Costa scored twice in a 3-1 win at Sevilla on matchday one and never looked back. 

The real marker was laid down at the Bernabeu in late September, an early goal (from Costa, again) opening up a 1-0 lead and a stout defensive effort sealing the win. It was their second win over Real on their long-time rivals' turf in six months, after a barren run of 14 years. 

Two games later they lost away to Espanyol, a Thibaut Courtois stopping Atleti's 100% record at eight games. They dropped points just once more in 2013, Ikechukwu Uche snatching away two points at El Prat in November, but the overwhelming nature of La Liga's super-teams meant that, going into the New Year, despite winning 15 out of 17 games, Atleti hadn't been top once. 

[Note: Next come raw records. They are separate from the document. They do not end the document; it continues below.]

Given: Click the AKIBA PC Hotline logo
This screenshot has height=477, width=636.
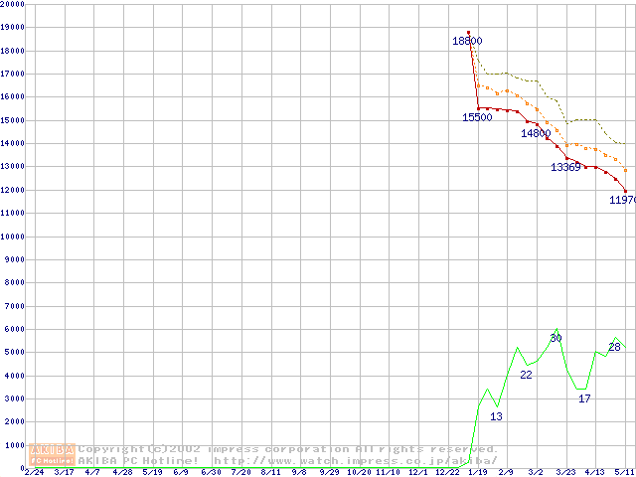Looking at the screenshot, I should pyautogui.click(x=53, y=454).
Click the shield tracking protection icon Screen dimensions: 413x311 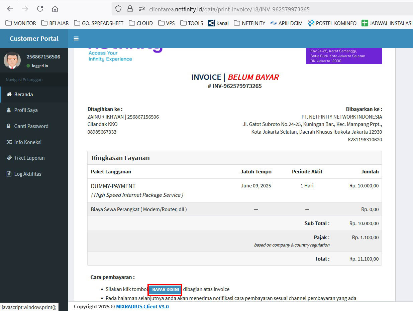118,9
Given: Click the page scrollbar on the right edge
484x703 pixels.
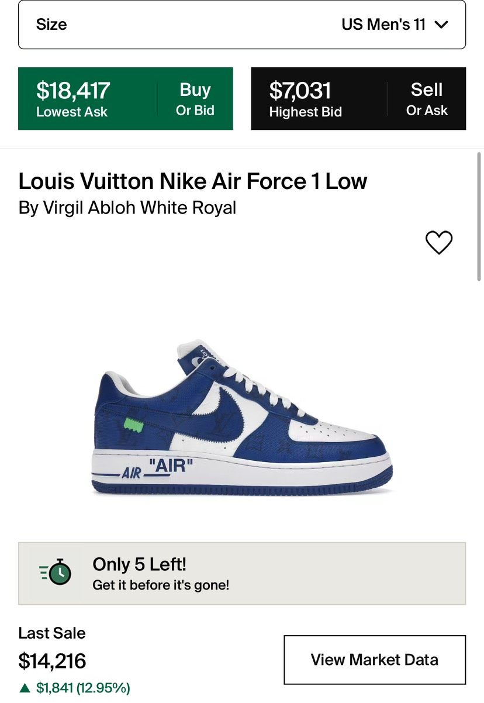Looking at the screenshot, I should [479, 216].
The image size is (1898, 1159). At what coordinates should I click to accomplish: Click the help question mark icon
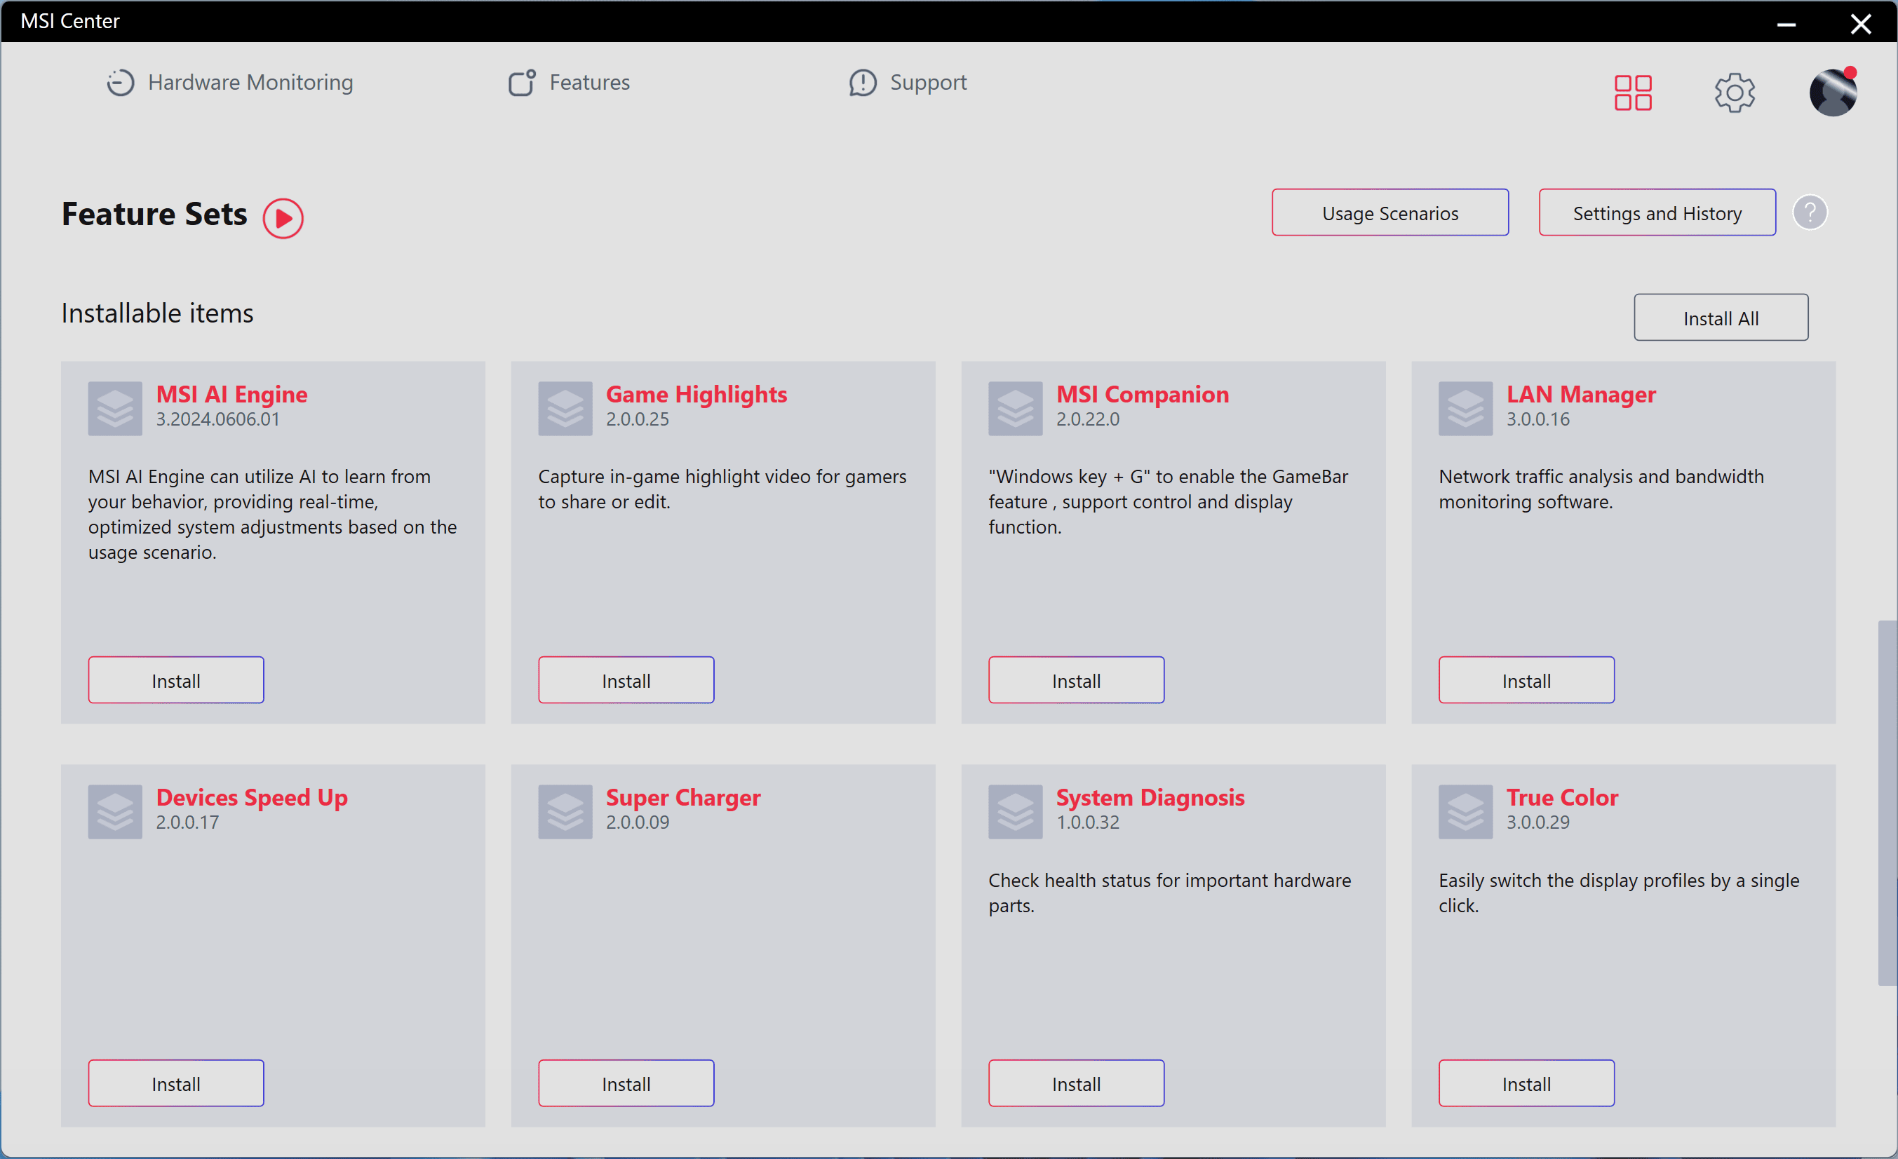coord(1811,213)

Club Atletico de Madrid v Levante UD - La Liga
Club Atletico de Madrid v Levante UD - La Liga / Gonzalo Arroyo Moreno/GettyImages

A win over La Real at the start of February finally put Simeone and co. top of the table. Naturally, they lost four of their next five domestic games to fall out of the Copa del Rey and out of top spot – straight down to third. A 2-2 draw with Real at the Calderon was promising, but ultimately meant two more points dropped. 

They didn't drop another point for two months. A 2-0 win at Real Betis at the end of March took them back to the top of the table, and this time they didn't relinquish that lead. They tried their best, rounding off the season with a loss and two draws including a crucial, last-day, title-sealing, Diego Godin goal-inspired 1-1 tie at Camp Nou. 

Costa ended the season with 27 league goals, behind only Messi (obviously) and Ronaldo (duh). Villa chipped in with 13 before riding off into the sunset, and a team with a run of three wins in eight league games won La Liga. Somehow. 

But the league was only half the story that season. What remains is one of the biggest 'what if's in the club's history – because after fighting past Milan, Chelsea and Barcelona, Atleti went to Lisbon to try to seal a league and Champions League double. 

The problem was Costa. He'd missed the penultimate league game of the season with a hamstring injury, rushed back for the decider against Barcelona and went off after quarter of an hour. There were just seven days until the final, and he filled them with experimental horse placenta treatments and (probably) an intensive course of shouting and snarling at his leg in an attempt to intimidate it into recovering. 

FBL-EUR-C1-REALMADRID-ATLETICO
FBL-EUR-C1-REALMADRID-ATLETICO / FRANCK FIFE/GettyImages

It's important, here, to take a moment and remember the outsize being that is Diego Costa. A furious animal barely contained within human skin, he scored goals by bullying. Bullying the defenders, bullying the ball, bullying himself into becoming a good enough striker to lead the line in a Champions League final. Costa, on the pitch, is a nasty guy. He's a nightmare to deal with. 

At 20:45 in Lisbon, he was the nightmare. At 20:55, the nightmare was his own. He limped off the pitch. He didn't play for Atleti again for three and a half years. 

Without their talismanic striker, Simeone's men lacked a focal point – but Godin, the rock at the back, the non-scoring Uruguayan defender, scored his second crucial goal in just over a week to put Atleti ahead at the break. 

The minutes of the second half ticked on. Real huffed and puffed against their little Madrid brothers, wearing them down to the bone, but just couldn't score. 

And then, in the 93rd minute, Sergio Ramos thumped a header beyond Courtois to take the game to extra time. Atleti were shattered; losing 4-1 after extra time as the game fell away from them. 

Real Madrid v Atletico de Madrid - UEFA Champions League Final
Real Madrid v Atletico de Madrid - UEFA Champions League Final / Jean Catuffe/GettyImages

Things could have been so different if Costa had stayed fit. Things could have been so different if Costa hadn't been fit, if he'd conceded that his season was over, if he hadn't forced Simeone into a change in the ninth minute of an exhausting game at the end of an exhausting season. The season would never have happened without Costa – but without him, on that one night in Lisbon, Atleti could have won it all.